Tuesday, April 10, 2012

Statistics show that women dominate statistics

Women are beginning to shoot past men in one STEM field: mathematics and statistics! Dispelling the myths about women and math, we are finally seeing equality in one STEM field as posted by Meta S. Brown (really - a meta-analysis by Meta - how can you not love this) entitled The STEM Profession that Women Dominate.
According to her statistical analysis of statistical professions:
  • The number of women among mathematicians and statisticians equals the number of men. (The Population Reference Bureau, using data from the US Census Bureau’s American Community Survey, reported on this in Mathematicians and Statisticians in the United States, 2007. In 2001, the Bureau of Labor Statistics reported that women statisticians outnumbered men, however I haven’t found more recent numbers at that level of detail.)
  • Almost half of degrees in math and statistics are earned by women.
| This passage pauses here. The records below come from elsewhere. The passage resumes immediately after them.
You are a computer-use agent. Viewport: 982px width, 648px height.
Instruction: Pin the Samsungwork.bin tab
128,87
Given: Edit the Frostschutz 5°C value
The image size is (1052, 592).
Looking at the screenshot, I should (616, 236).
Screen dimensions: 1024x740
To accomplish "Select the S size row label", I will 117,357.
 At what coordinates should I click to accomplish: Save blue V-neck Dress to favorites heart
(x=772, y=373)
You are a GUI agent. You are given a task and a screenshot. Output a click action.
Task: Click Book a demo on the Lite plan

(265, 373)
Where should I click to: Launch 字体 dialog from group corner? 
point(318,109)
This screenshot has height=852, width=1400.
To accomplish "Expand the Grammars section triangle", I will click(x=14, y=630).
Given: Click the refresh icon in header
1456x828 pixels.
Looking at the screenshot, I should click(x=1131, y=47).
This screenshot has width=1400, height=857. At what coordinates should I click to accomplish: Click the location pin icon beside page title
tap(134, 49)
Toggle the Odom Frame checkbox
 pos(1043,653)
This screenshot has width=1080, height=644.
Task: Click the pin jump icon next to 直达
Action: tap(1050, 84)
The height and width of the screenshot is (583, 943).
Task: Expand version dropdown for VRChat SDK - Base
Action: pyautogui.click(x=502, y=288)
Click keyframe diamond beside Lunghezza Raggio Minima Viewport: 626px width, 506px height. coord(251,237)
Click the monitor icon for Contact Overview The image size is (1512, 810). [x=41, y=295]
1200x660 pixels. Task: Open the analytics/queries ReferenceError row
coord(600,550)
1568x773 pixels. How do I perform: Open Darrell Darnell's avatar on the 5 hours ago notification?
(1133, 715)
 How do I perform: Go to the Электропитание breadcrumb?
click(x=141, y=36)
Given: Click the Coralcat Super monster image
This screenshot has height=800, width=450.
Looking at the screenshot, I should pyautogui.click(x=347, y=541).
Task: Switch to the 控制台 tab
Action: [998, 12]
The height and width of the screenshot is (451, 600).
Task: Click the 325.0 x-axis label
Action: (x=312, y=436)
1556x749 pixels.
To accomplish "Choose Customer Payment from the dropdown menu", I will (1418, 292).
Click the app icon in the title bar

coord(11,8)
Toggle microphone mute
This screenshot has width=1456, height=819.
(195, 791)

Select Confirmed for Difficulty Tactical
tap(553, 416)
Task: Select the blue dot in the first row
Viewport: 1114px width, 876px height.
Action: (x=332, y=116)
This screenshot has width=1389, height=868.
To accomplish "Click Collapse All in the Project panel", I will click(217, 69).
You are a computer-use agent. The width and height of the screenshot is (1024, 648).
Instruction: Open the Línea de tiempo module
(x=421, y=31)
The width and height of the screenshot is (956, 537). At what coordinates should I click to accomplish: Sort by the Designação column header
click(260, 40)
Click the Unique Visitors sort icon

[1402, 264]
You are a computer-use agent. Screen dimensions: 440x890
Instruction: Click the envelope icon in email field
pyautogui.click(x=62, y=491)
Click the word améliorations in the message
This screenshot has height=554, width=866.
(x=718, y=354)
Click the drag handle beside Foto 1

Women have earned more than 40% of math and statistics bachelor’s degrees throughout the past 4 decades. (The U.S. Department of Education National Center for Education Statistics reports this in their Digest of Education Statistics. Economist Mark Perry has posted a nice graph of this data)
  • Actuaries, the most heavily controlled and perhaps best compensated of the analytics professions, are 30% female. (Actuaries in the United States, 2007.)
  • More than one-third of the members of the American Statistical Association are women, and women are well-represented on the board, which includes two recent past presidents – both women. (I phoned the American Statistical Association and asked about women members. Statements about the board are based on board membership retrieved from the ASA website on April 4, 2012.)
  • Women statisticians are influential in many countries - 41 of the world’s 190 statistical offices are headed by women. (The World's Women 2010: Trends and Statistics, United Nations, p. 122)
Great to see such progress which will of course create even greater progress as there are many more role models for women.  If only we could get the university systems to recognize this since fewer than 20% of tenured math professors are women!